Critique of Evangelism (Part 1, Part 2, and Part 3).  These three posts summarize many of my views regarding Evangelism as it is commonly practiced. The posts were done back in 2010, so my views have evolved somewhat over time, but I think my critique is still generally sound.

Multi-Dimensional Evangelism.  Looks at 0-dimension (Simple Conversion), 1-dimension (Engel Scale), 2-dimension (Gray Scale), and 3-dimension (“Evangelism Cube”) regarding evangelism.

Evangelism 315.  A modified version of evangelism (more like permission-based) inspired by I Peter 3:15.

Salvation versus Conversion: Missiological Implications.  Perhaps a bit controversial, at least in its vocabulary. I suggest that Salvation (the process of God’s transformational work in the life of a person being conformed to Christ) should be valued more than Conversion (the one time salvific event of adoption into the family of God).

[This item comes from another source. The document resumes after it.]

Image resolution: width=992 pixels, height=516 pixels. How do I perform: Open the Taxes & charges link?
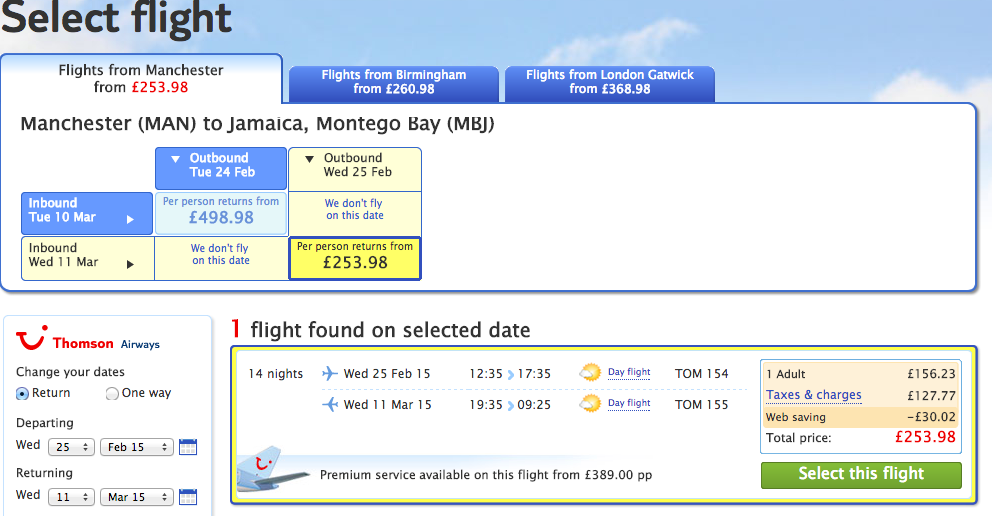pyautogui.click(x=814, y=395)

Evangelism Thoughts: “Savior Salvation” and “Fallen from Grace.”  More questions than answers. Brings up some questions regarding Lordship Salvation, Savior Salvation, and issues of Grace.  Definitely more questions than answers.

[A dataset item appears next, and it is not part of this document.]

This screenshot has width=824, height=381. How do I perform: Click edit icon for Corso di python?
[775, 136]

High Context Evangelism.  Short post noting the importance of contextualization of the message of the gospel.

New Evangelism.  A long quote from Alan Walker’s “A New Evangelism” with my own commentary. Some of it points to the fact that people’s attitude about death affects their resonance to salvation presentations. The question is, “Do many presentations ‘scratch where it does not itch’?”

The “Toolbox” and “Big Hammer” Theory.  Suggestions for a broader base of understanding and skills for Evangelists to be able to effectively reach a broader number of people. This is contrast to the one-size-fits-all idea for evangelism.

 

Missiological Thoughts on Pastoral Diagnosis

As I have said before, one of my jobs in missions is administrator of a pastoral care center. So I have always been interested in the correlation, compatibility, and conflict between missions and counseling. This presentation utilizes the 7 benchmarks for pastoral diagnosis established by Paul Pruyser back in 1963. However, we put them in a logical order, as seen in the diagram, Looking at it, there is a correlation between this method of diagnosing and doing pastoral care, with evangelizing. The lowest tier is essentially “good talk” and understanding their beliefs, and social support system. One goes into tier two seeking to find out their felt needs, and connecting that with issues of faith and future. The top tier is exploring response, especially with regards to grace and repentance. I still need to think about how things correlate a bit more, since some of the terms are utilized differently in the pastoral care and evangelism camps.

An important thing that evangelists can (and frankly, must) learn from pastoral diagnosis is the need to understand the hearer, client, patient, recipient, help seeker. The agenda needs to be based, considerably, on their situation and their felt need.